Commentary
Trump vs. Media
While the headline in the Wall Street Journal reads, “Trump vs. Media Returns to White House,” the leftist media are beginning to wonder if their fight against Trump is worthwhile.
Between 8 and 11 p.m. on Election Night, Fox News Channel had 10.3 million viewers, followed by MSNBC with six million, ABC with 5.7 million, NBC with 5.5 million, CNN with 5.1 million and CBS with 3.6 million.
The two leftist networks saw their lowest primetime ratings post-election – MSNBC viewership down 23 percent and CNN down 50 percent.
Traditional leftist newspapers are rethinking their editorial coverage. A week after Jeff Bezos, the owner of the Washington Post, defended his position to withhold his paper’s endorsement of Vice President Harris, asserting that endorsements create the “perception of bias,” he congratulated Trump.
“We look forward to working with you and your administration on issues important to our customers, employees, communities, and country,” Bezos said.
Don’t hold your breath, Mr. President.
When he pulled back on the endorsement, however, there was a backlash among reporters and readers alike, resulting in the resignation of nearly one third of the paper’s editorial board and 250,000 readers cancelling subscriptions.
Los Angeles Times owner Patrick Soon-Shiong, appearing on Fox News Channel, detailed his plan to move his paper towards “the views of all.”
“We’ve conflated news and opinion,” he said, recognizing that opinion has worked its way into news reporting.
Editorially, “we need views from both sides, and my goal is to offer conservative perspectives.”
In a lengthy diatribe, “Trump Has Put an End to an Era.

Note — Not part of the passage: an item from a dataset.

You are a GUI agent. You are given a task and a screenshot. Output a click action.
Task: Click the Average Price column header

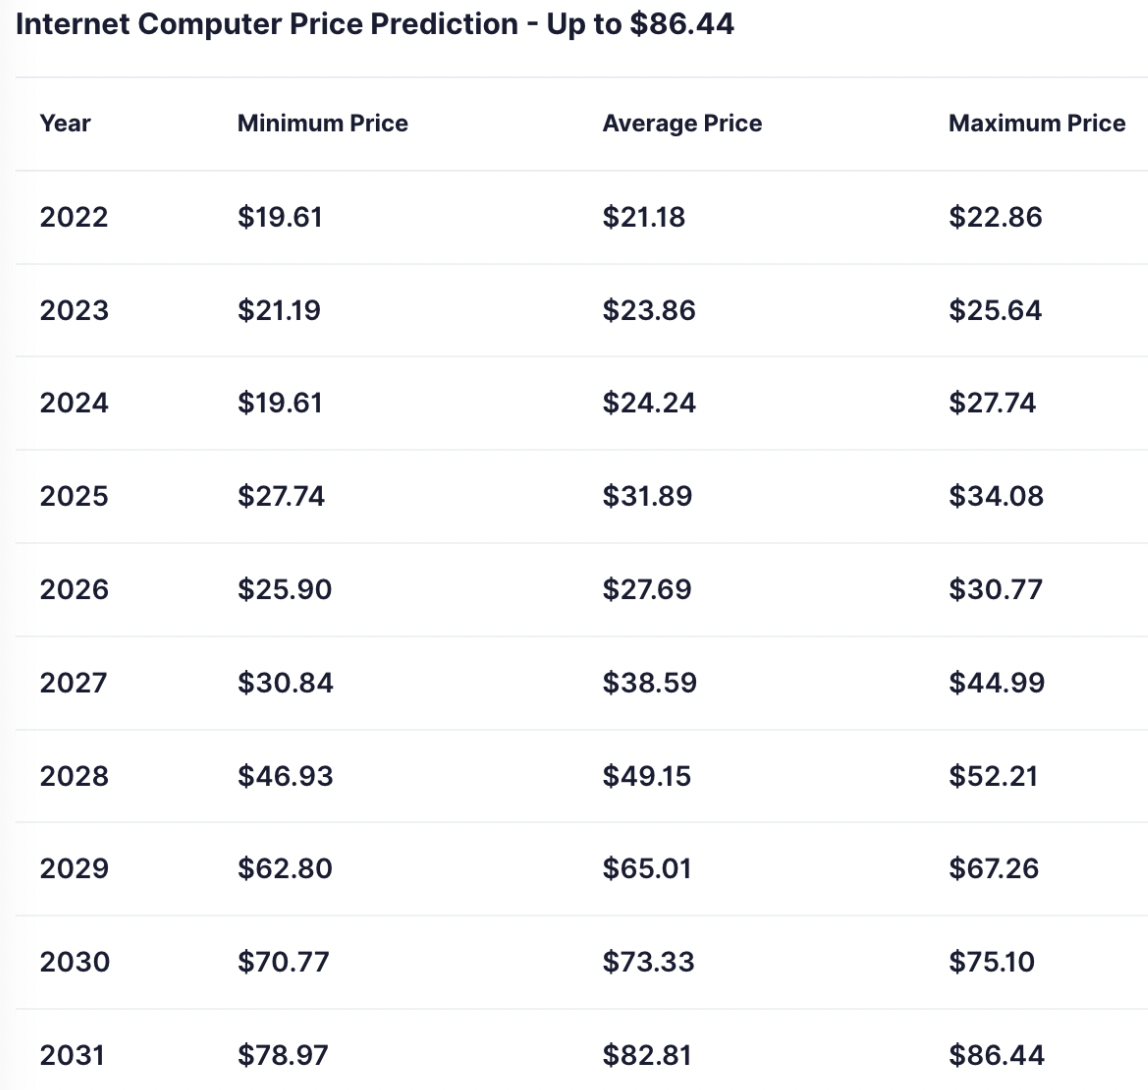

The Future Is Up for Grabs,” New York Times opinion columnist Ross Douthat refers to Trump’s first term. “The victory was narrow, he lacked real majority support, he was swiftly unpopular and stymied and harassed,”
Douthat viewed Trump’s presidency as a beak from a “normal” world of politics, and later saw opposition to his presidency with Joe Biden, writing “Here was the restoration, the return of the grown-ups, normality restored.”
Then, with Biden’s fade and Harris’s defeat he writes, “Donald Trump’s return to power is proof that we have lived through a real turning point in history, an irrevocable shift from one era to the next.”
Douthat concedes that his belief may sound a bit alarmist – “exiting the liberal democratic age and entering an autocratic, or authoritarian American future,” however, writes, “the new future is much more open and uncertain than that dark vision.”
He writes of the decline of the mainstream since the Internet, indicating that “there is no trusted mediating, core sources of news and information that everyone recognizes and trusts, a mainstream of argument and opinion-shaping.”
Is it any wonder?
New York Times reporter Michael Gold couldn’t even write about Karoline Leavitt’s appointment as White House press secretary without attacking Trump being “hyper-focused on coverage himself, complaining both privately and publicly about newspaper headlines and television packages and castigating news outlets over unfavorable coverage.”
The left-leaning Atlantic is taking a kind of wait-and-see approach on Trump in a piece by Conor Friedersdorf in which he acknowledges Trump receiving three million more votes than Harris.
Recalling 2016, Friedersdorf wrote, “No one believes that a foreign nation was responsible for his victory … no one alleges illegality in this campaign,” therefore, “a 2016-style resistance to Trump is untenable.”
What he urges toward Trump is “normal political opposition, which is more likely to yield good civic results.”
It’s obvious, Trump notes coverage on television, newspapers, magazines and even podcasts. He will continue to refer to “certain networks” and “enemies,” who produce fake news.
An Ill-Conceived Scheme
Surely, you’ve heard how the Harris-Walz campaign is being accused by supporters of badly mismanaging $1 billion in campaign donations.
While there is no evidence, so far, to back up the rumors that she paid celebrities like Oprah Winfrey and Beyonce a million dollars to appear. The campaign says the expenditures for theirs, and other appearances involved the cost of staging, lights, etc.
What is known is that she paid $5.4 million in donations to Latino and Black advocacy groups, according to campaign finance records reviewed by the Free Beacon, including $2 million the National Urban League, $150,000 to the Black Economic Alliance, and $150,000 to the Black Church PAC.
Of note was two payments of $250,000 to the Rev. Al Sharpton’s National Action Network, for an interview tailored to meet the narratives of her campaign, aired on MSNBC. So much for journalistic ethics.
Donors are demanding to know how Harris could have spent more than a billion dollars only to lose both the electoral and popular vote.
It didn’t pay off
“Voters in liberal strongholds across the country, from city centers to suburban stretches, failed to show up to vote for Vice President Harris at the levels they had for Joseph R. Biden Jr. four years earlier,” according to Michael C. Bender, reporting on New York Times analysis.
As expected, President Elect Trump is wasting no time as his transition team seems to be working 24/7,
May God continue to bless the United States of America.